Last week's big news story
There was an absolutely huge story in the news last week. Can you guess which one I mean?
It wasn't the Chilean miners. That was a big story, of course, and utterly heartwarming to see it have such a happy ending, but the story I'm thinking of is of much greater significance. And it certainly wasn't Margaret Thatcher's 85th birthday, although you may have missed that. In a beautiful little piece of irony, it was knocked off the news by the story of a country looking after its miners.
Was it all the leaks about what was going to be in yesterday's Comprehensive Spending Review? Well, obviously some important stuff there, but no, that's not it either.
You may have missed this story altogether. I only found it buried deep in the science pages of the BBC News website. I didn't see it on the TV or hear it on the radio at all, and I'm pretty sure it didn't make the front pages of any of the newspapers.

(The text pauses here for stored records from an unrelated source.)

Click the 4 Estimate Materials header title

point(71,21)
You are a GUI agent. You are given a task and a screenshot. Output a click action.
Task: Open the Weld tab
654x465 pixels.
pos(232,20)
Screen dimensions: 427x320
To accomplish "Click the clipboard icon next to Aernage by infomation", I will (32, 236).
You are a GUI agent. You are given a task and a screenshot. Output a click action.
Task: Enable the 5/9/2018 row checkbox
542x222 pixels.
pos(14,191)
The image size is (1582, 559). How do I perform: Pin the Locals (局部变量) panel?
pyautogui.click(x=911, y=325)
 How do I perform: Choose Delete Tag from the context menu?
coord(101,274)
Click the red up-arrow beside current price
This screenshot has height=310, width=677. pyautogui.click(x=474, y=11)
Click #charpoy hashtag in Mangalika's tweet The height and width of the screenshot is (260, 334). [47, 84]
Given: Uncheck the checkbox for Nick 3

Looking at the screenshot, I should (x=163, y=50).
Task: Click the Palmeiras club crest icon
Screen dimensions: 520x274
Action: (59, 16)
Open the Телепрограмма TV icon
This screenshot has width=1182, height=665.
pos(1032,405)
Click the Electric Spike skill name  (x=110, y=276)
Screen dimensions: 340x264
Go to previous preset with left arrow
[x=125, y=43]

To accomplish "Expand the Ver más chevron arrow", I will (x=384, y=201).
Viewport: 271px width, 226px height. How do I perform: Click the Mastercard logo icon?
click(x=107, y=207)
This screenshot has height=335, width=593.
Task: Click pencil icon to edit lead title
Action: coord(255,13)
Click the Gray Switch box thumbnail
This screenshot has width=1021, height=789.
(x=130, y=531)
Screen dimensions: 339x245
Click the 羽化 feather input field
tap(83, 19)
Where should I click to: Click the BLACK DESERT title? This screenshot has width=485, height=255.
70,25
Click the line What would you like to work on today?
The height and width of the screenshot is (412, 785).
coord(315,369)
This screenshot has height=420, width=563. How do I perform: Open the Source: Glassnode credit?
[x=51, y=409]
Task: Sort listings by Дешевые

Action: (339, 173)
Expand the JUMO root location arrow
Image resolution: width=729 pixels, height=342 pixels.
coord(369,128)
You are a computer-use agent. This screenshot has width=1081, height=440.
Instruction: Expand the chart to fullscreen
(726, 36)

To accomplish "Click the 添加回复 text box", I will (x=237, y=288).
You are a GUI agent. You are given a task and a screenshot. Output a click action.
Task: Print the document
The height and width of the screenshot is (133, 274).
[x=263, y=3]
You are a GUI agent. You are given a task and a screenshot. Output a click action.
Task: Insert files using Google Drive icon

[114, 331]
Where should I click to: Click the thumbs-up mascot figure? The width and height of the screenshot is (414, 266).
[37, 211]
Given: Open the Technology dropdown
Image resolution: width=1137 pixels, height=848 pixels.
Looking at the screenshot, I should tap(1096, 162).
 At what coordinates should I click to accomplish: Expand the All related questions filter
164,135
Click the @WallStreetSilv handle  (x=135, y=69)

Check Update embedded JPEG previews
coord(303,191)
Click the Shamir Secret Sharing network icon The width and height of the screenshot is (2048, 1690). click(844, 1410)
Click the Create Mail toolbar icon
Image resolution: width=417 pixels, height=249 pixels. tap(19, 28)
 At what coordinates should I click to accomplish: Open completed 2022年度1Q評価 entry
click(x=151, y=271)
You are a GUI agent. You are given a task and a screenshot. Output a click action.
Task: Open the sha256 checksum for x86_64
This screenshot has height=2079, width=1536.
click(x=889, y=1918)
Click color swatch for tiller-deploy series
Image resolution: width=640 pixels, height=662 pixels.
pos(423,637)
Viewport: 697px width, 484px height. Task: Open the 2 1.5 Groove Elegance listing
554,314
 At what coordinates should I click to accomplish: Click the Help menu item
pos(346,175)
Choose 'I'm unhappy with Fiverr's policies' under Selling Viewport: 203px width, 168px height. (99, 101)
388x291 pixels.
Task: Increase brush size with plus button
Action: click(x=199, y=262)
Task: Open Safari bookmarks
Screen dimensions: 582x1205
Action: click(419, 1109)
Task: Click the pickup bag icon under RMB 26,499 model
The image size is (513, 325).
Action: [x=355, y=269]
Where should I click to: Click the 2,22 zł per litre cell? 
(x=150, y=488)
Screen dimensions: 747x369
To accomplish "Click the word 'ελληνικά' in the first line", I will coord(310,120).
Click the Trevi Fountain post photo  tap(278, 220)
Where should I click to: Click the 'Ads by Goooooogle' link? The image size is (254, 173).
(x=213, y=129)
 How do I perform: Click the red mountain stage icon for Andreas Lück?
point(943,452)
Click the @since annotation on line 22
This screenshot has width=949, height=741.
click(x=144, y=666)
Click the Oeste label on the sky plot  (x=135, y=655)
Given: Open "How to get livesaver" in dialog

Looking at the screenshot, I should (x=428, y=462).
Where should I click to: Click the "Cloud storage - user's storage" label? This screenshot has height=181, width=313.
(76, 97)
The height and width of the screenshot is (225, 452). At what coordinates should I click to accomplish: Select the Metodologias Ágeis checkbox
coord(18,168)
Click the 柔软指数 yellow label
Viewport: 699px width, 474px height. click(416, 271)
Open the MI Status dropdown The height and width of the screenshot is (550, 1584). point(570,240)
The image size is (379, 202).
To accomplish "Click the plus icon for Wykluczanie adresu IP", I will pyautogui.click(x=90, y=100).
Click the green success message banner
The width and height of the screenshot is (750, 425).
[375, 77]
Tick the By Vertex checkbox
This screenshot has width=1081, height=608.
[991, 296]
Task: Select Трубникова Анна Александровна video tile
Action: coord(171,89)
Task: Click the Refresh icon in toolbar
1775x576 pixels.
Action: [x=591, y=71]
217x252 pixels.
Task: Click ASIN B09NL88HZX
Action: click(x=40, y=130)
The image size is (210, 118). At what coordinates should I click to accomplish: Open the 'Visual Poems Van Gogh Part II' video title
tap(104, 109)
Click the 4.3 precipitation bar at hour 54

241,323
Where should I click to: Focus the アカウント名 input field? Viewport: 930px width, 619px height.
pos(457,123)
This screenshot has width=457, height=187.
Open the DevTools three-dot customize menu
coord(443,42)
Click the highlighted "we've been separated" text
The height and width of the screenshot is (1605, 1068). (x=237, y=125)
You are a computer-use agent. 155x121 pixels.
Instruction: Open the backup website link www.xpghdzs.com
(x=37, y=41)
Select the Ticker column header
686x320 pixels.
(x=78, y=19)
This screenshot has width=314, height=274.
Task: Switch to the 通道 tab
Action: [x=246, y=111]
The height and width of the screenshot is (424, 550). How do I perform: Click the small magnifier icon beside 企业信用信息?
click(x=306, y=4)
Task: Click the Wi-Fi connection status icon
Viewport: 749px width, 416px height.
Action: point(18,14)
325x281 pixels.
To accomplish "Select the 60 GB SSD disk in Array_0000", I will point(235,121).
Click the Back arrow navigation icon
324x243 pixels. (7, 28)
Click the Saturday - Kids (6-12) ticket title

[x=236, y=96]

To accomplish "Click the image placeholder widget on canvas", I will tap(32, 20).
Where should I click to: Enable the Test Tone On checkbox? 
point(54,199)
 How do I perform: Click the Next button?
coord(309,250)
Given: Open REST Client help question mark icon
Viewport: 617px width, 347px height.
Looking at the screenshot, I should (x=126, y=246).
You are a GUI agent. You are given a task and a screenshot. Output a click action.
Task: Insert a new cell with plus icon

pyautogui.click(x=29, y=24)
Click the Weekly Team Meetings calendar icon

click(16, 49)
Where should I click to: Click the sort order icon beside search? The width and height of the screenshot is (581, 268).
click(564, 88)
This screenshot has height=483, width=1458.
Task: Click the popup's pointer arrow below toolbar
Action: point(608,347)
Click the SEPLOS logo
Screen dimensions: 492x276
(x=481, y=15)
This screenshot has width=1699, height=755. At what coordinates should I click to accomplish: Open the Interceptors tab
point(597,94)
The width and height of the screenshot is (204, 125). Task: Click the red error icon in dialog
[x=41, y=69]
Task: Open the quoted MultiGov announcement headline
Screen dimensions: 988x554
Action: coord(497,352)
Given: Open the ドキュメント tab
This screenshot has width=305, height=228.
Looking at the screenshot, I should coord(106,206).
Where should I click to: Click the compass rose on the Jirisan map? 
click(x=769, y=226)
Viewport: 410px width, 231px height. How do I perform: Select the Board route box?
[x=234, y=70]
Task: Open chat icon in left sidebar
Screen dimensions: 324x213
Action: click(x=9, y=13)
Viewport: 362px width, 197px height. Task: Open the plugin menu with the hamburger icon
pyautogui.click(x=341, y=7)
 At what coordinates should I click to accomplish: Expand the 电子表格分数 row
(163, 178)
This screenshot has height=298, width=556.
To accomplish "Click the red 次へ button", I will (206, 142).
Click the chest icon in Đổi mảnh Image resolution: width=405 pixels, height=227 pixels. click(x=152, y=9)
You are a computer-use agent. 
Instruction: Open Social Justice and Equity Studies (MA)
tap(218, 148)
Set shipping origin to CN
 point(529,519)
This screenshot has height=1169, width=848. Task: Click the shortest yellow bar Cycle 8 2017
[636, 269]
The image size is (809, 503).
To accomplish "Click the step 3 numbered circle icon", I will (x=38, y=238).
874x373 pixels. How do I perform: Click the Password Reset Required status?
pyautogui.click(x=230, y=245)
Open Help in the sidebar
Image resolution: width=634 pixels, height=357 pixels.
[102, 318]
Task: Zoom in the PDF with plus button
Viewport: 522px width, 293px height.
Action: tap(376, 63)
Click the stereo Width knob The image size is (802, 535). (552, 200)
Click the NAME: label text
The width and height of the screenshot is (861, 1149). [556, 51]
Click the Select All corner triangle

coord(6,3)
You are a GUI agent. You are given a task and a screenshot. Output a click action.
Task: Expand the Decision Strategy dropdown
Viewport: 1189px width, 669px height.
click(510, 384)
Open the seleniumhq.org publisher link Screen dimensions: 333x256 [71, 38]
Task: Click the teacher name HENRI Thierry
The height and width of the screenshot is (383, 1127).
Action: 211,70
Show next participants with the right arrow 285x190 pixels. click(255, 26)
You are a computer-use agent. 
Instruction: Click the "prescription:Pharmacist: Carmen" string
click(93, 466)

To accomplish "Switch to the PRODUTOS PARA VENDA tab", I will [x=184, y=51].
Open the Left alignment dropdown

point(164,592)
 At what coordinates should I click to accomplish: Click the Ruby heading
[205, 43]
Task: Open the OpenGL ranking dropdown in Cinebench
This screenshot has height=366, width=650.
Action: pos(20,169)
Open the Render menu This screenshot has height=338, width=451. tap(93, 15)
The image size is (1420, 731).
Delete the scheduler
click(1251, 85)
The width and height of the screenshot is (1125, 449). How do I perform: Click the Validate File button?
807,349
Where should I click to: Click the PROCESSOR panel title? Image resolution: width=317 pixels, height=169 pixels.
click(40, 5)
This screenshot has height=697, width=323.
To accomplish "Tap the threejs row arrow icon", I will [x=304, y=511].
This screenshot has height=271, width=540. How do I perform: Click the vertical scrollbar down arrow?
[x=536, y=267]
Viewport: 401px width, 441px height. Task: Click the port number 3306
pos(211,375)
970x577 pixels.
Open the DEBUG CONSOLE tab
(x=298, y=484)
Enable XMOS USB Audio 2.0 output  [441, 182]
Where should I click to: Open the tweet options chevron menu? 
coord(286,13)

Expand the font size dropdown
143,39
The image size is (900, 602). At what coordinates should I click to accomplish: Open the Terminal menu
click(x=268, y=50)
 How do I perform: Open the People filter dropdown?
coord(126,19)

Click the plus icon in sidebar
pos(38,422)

The story to which I refer is the news that the UN Food and Agrigulture Organisation have declared that rinderpest has now been eradicated.
This really is huge news. I cannot understand why it was not the lead item in every news outlet on the day it emerged last week. Rinderpest, although not dangerous to humans, is a really serious disease in cattle, with mortality rates approaching 100%. Before it was eradicated, it used to cause utter devastation to herds of cattle in many countries in Africa. Can you imagine being a small-scale cattle farmer in a developing country, totally dependent on your herd for your livelihood, and then seeing that herd completely destroyed within a few days?
Well, now you no longer have to. Rinderpest is gone. Eradicated. Just like smallpox. And that's the only thing that it is just like. Rinderpest is only the second infectious disease ever to be eradicated. Smallpox was eradicated in the 1970s, in what some would consider to be the greatest triumph of public health of the 20th century, and no other disease has been eradicated since then. So to have eradicated disease number 2 is absolutely huge news.
Now I must confess I had no idea this was coming. If you had asked me before last week which would be the second disease to be eradicated, I would have wrongly answered "polio". The WHO had originally hoped to eradicated polio by 2000, but unfortunately that date keeps slipping. I am sure polio will be eradicated eventually, but it may take a few years yet.
Why was rinderpest not all over the news? Sadly, the only reason I can think of is that diseases that mainly affect the lives of people in developing countries are just not considered newsworthy by western media. That's a shame.
But trust me, the eradication of rinderpest really is the most amazing piece of good news that we've heard in a very long time.